◆ EXTRACT:
**********

So why the contradictions in the results? Two things – one, we’re measuring slightly different things. The N+1 / N+10 model isn’t the same one we use to build the charts in this system above (we’ll try to do something like that in the near future). Two – while it could be that our improvements to index quality and link metrics are having the impact, we’re also measuring a larger quantity of SERPs in this view, so perhaps we previously dealt with anomalous results.

The frustrating part about this data is that it’s not telling us the entire story, nor is it directly actionable for an individual search query. As you can see below, the standard deviation numbers show that for any given search, the range varies somewhat dramatically.

When we see this effect, just as we did above, takeaway for an SEO doing work on a client project and attempting to achieve a particular ranking position is unclear. Employing these metrics as KPIs and ways of valuing potential links is probably useful, and building competitive analysis tracking with these data points is likely to be considerably better than using more classic third-party metrics, but it doesn’t say "do this to rank better," and that’s the "holy grail" we’re chasing.

How Do "On-Page" Factors Correlate with Rankings?

This post has dealt very liittle with on-page factors and their correlation to rankings. We’ll look at that next.

Google recently announced that they ignore the meta keywords tag. This data, showing a line that’s very spiky and error bars showing stderr (standard error) all within the horizontal at "13" certainly supports that assertion. Employing the query term/phrase in the meta keywords is one of the least correlated signals we’ve examined.

Title tags that employ the query term, on the other hand, appear to have a real correlation with rankings. They’re certainly not perfectly correlated, but on average, this chart tells us that Google has a clear preference (though not massively strong – note the smaller range in the y-axis) for pages that employ the query term in the title tag.

We’ve examined H1/H2/Hx tags in the past and come to the conclusion that they have little impact on rankings. This graph certainly suggests that’s still the case. Employing the query in other on-page areas such as the body (anything between the <body> tags) and out anchors (employing the keyword in the <a> tag whether internal or external) have significantly greater correlation with rankings, while H1-H4 tag keyword use appears almost horizontal on the graph (suggesting no benefit is derived from its use). It’s not as bad as the random effect we observed with meta keywords (the lines all start a tiny bit below 13 and end a tiny bit above), but the positive correlation is low and the horizontal is mostly inside the error bars.

**********

◆ PROVIDED MATERIAL:
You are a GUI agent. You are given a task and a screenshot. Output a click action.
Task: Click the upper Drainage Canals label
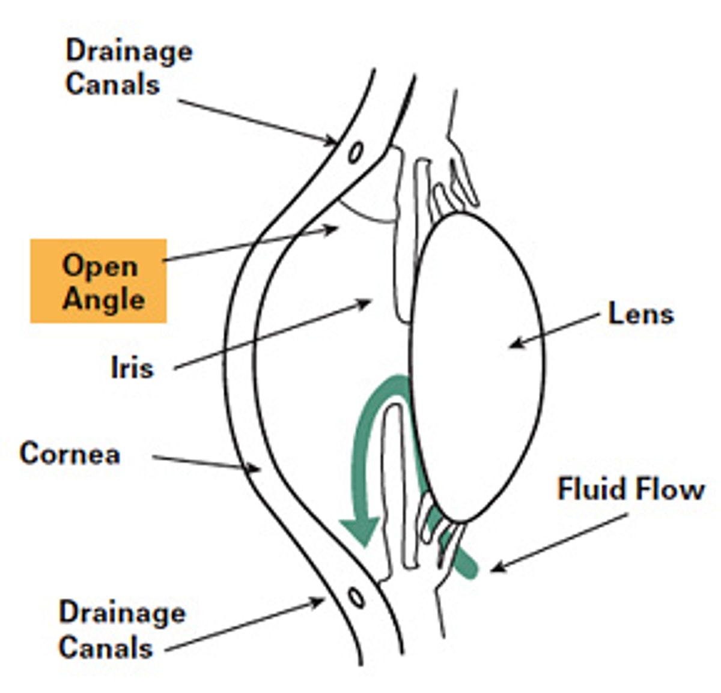[x=129, y=67]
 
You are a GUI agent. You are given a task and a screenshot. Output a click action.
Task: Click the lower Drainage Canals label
[x=122, y=629]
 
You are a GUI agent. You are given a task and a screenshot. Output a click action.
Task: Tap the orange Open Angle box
[x=99, y=281]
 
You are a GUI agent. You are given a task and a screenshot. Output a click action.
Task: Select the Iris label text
[x=132, y=368]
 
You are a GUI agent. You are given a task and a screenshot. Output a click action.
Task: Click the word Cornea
[x=70, y=453]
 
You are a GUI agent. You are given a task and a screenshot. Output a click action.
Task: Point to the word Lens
[x=640, y=314]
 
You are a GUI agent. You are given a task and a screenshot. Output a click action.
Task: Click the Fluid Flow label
[x=630, y=489]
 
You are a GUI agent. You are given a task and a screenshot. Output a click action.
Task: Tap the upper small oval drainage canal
[x=356, y=151]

**********

Copy the ranking-factors text from "We’ve examined H1/H2/Hx" to "the error bars.", substituting "chart" for "graph" throughout. The listing was taken from a separate source.

◆ TASK OUTPUT:
We’ve examined H1/H2/Hx tags in the past and come to the conclusion that they have little impact on rankings. This chart certainly suggests that’s still the case. Employing the query in other on-page areas such as the body (anything between the <body> tags) and out anchors (employing the keyword in the <a> tag whether internal or external) have significantly greater correlation with rankings, while H1-H4 tag keyword use appears almost horizontal on the chart (suggesting no benefit is derived from its use). It’s not as bad as the random effect we observed with meta keywords (the lines all start a tiny bit below 13 and end a tiny bit above), but the positive correlation is low and the horizontal is mostly inside the error bars.